" Moi, je ne juge personne.
Et, s’il m’arrive de juger,
mon jugement est vrai
parce que je ne suis pas seul :
j’ai avec moi le Père, qui m’a envoyé. "
ÉVANGILE DE SAINT JEAN
lundi de la cinquième semaine
N'est-il pas étrange, Chrétiens, qu'uniquement créés pour aimer Dieu, nous ayons peut-être jusques à présent, ignoré en quoi consiste l'amour de Dieu, et que, soumis à la loi, nous ne connaissions pas le premier et le grand précepte de la loi ?
Adoucir les préceptes de la loi de Dieu en leur donnant des interprétations favorables à la nature corrompue, c'est une maxime, Chrétiens, très pernicieuse dans ses conséquences ; mais outrer ces mêmes préceptes, et les entendre dans un sens trop rigide, et au delà des termes de la vérité, c'est un excès que nous devons également éviter. Dire : Ceci n'est pas péché, quand il l'est en effet, c'est une erreur dangereuse pour le salut; mais dire : Ceci est péché quand il ne l'est pas, c'est une autre erreur peut-être encore plus préjudiciable.

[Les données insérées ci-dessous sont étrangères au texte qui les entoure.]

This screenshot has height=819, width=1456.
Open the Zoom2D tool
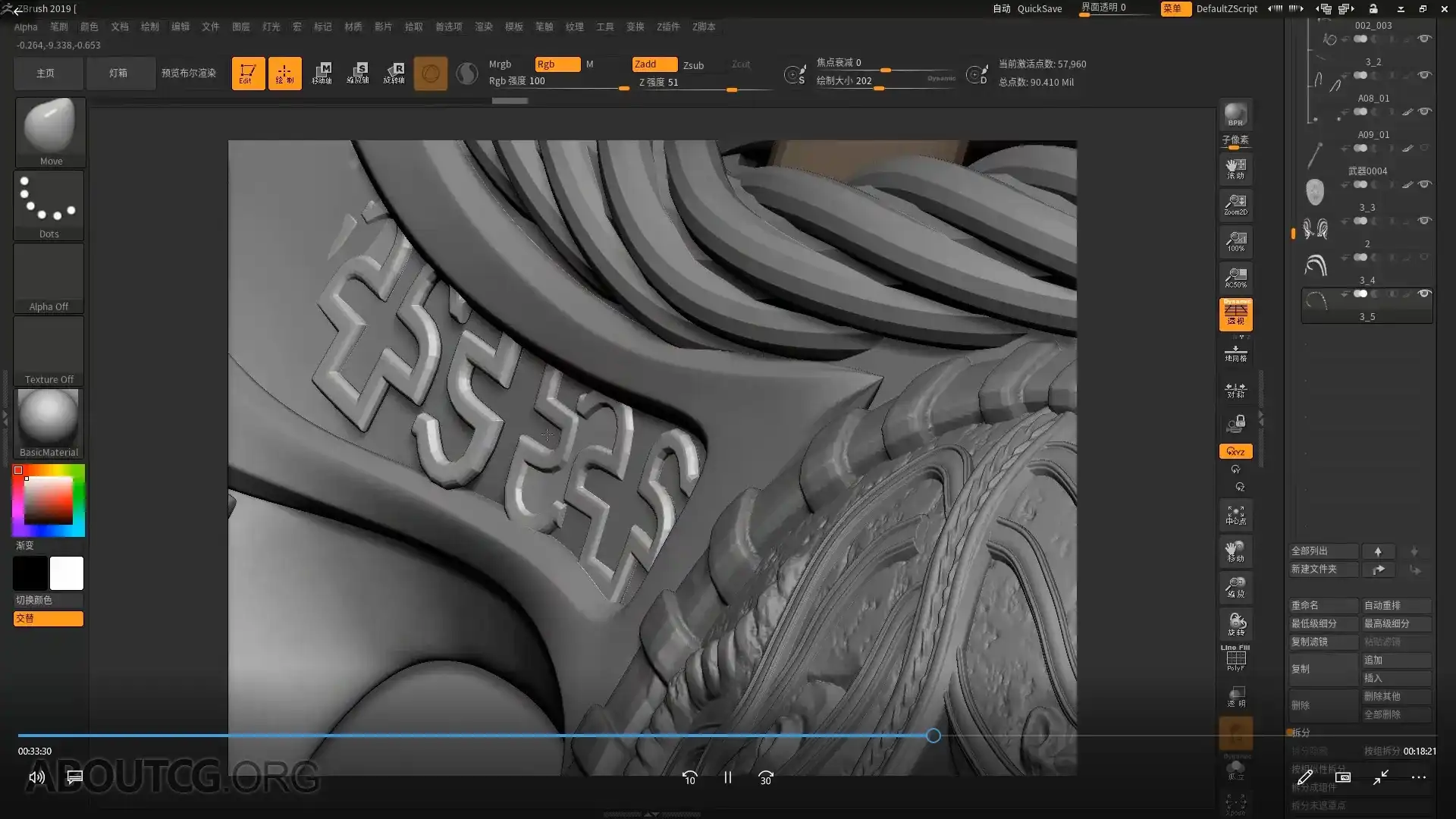(1235, 205)
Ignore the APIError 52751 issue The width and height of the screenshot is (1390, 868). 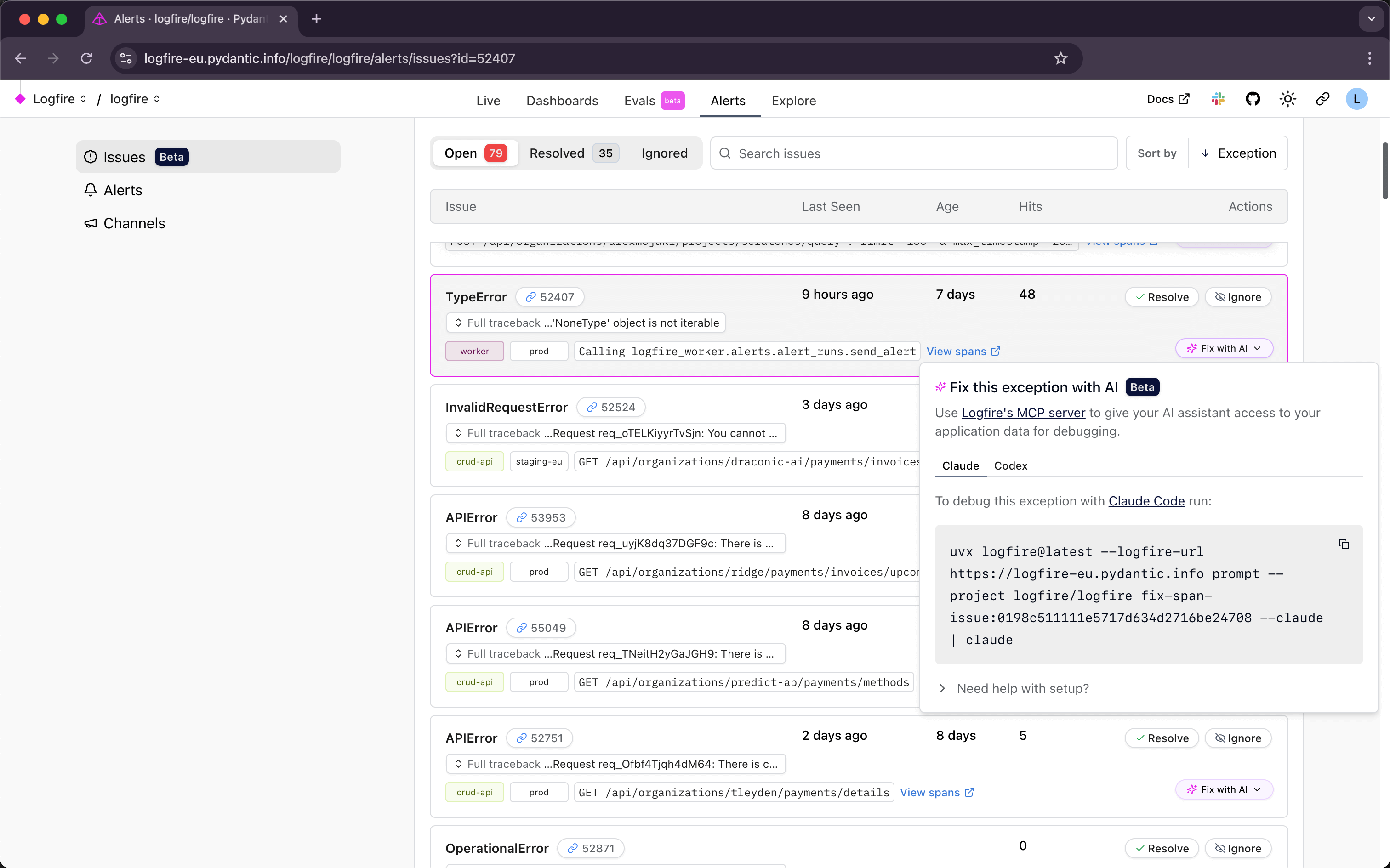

Ce n'est pas d'aujourd'hui qu'on s'est élevé contre ceux qui par des principes trop larges ont voulu sauver tout le monde ; mais aussi n'est-ce pas d'aujourd'hui qu'on a condamné ceux qui, par l'indiscrète sévérité de leurs maximes, ont exposé tout le monde à tomber dans le désespoir. Il y a plus de quatorze siècles que Tertullien reprochait aux catholiques le relâchement de leur morale ; mais il y a aussi plus de quatorze siècles qu'on a reproché à Tertullien sa rigueur extrême et sans mesure, qui le conduisit enfin à l'hérésie. Il faut tenir le milieu, et, lorsqu'il s'agit de la réprobation d'une âme ou de sa justification, on ne doit être ni trop commode ni trop sévère : mais il faut être sage, et sage selon les règles de la Foi.